ローカルビジネスリスティングに CGM を導入するというアイデアはすでにありきたりのものになっていますが、実現する上で難しいのは、対象あたりのユーザの数が非常に限られるということです。

例えば飲食店の評判を口コミで集めるとして、一店舗あたりコメントを投稿する人数はせいぜい 1~2 人といったところでしょう。狭い地域を対象にすると必ず直面する問題ですが、そもそもの潜在参加者が、当然のことですが少なくなります。

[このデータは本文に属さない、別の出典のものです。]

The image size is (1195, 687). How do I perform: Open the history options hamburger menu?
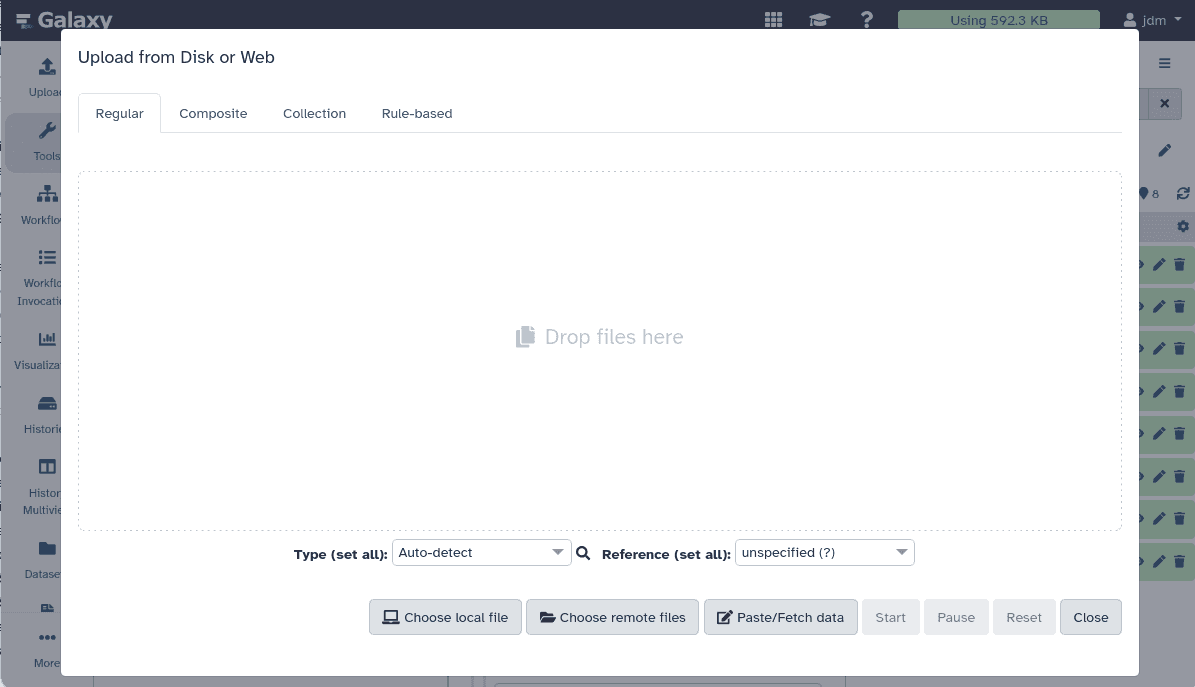tap(1164, 63)
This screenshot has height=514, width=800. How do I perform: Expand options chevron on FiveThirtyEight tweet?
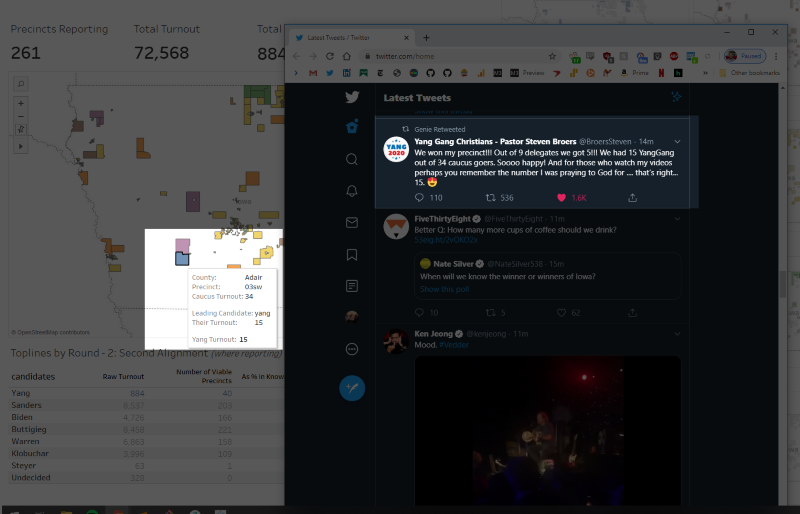pos(677,219)
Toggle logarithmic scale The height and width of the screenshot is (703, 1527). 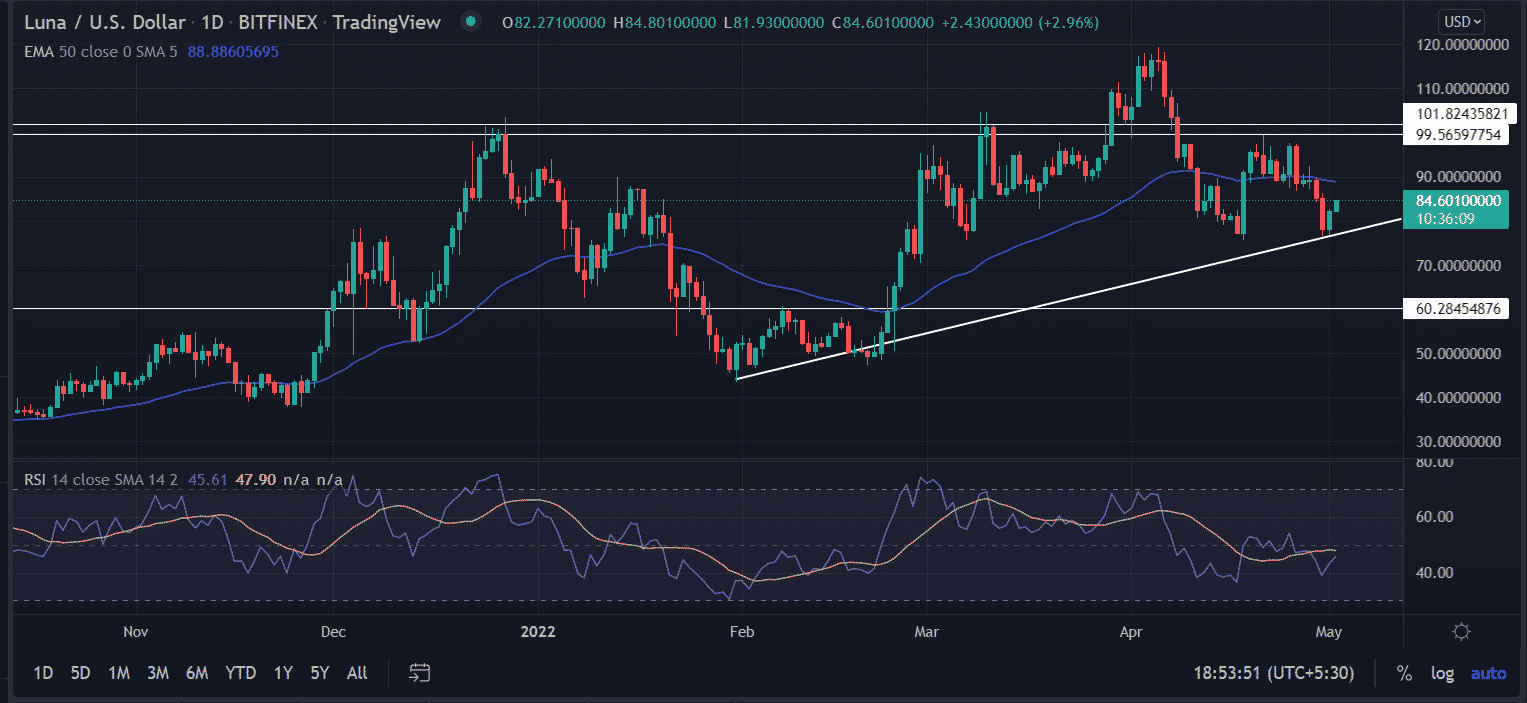tap(1442, 673)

ひとりでも書き込んでくれればいい方ですが、これはこれで問題があって、そのひとりの意見がまるで全体の総合意見のように見えてしまう場合があり、偏った情報になりがちです。偏った情報(場合によってはまったくの的外れな情報。これは別に例外的な話ではなくて、よくある口コミサイトに書き込む人というのはだいたい同じ人であることが多くて、それを趣味にしている人も多い。そういう人は一回お店に足を運んだだけで評価を下してしまうこともあって、その評価は他の人から見れば相当的外れかもしれないということ。口コミ評価を注意して見るとそういうのがかなり多いことに気付きます)が載るくらいならまったくないほうがいいんじゃないかとすら思います。

僕が考える方針というのはまず CGM を扱うなら第一に偏りを最小に抑えること。それからもし偏りがあるのなら、偏りがあることを明らかにわかるようにすべきだということです。どこの誰兵衛が書いたかわかった方がいいです。出所の定かでない情報があたかもみんなの意見であるかのように演出される口コミサイトは僕は有害だと思ってますし、ローカル情報に対しては特に有害だと思っています。

Lopico というのはオハイオ州のアクロンという町に住む J.D. Amer さんがひとりでやっている口コミ情報サイトらしいですが、

Web2.0の挑戦者たち:地域の商店やサービスの口コミ情報サイトLopico - CNET Japan

当時、すべてのサイトは星の数で評価する方式を使っており、ほとんどのものの評価は非常に高いか極端に低いかのどちらかでした。このランキングはわたしにとっては意味がありませんでした。レビュー方式のサイトには、非常に満足している人か非常に怒っている人の評価しか載っていない傾向がありました。

卓見だと思います。同志は海の向こうにいました。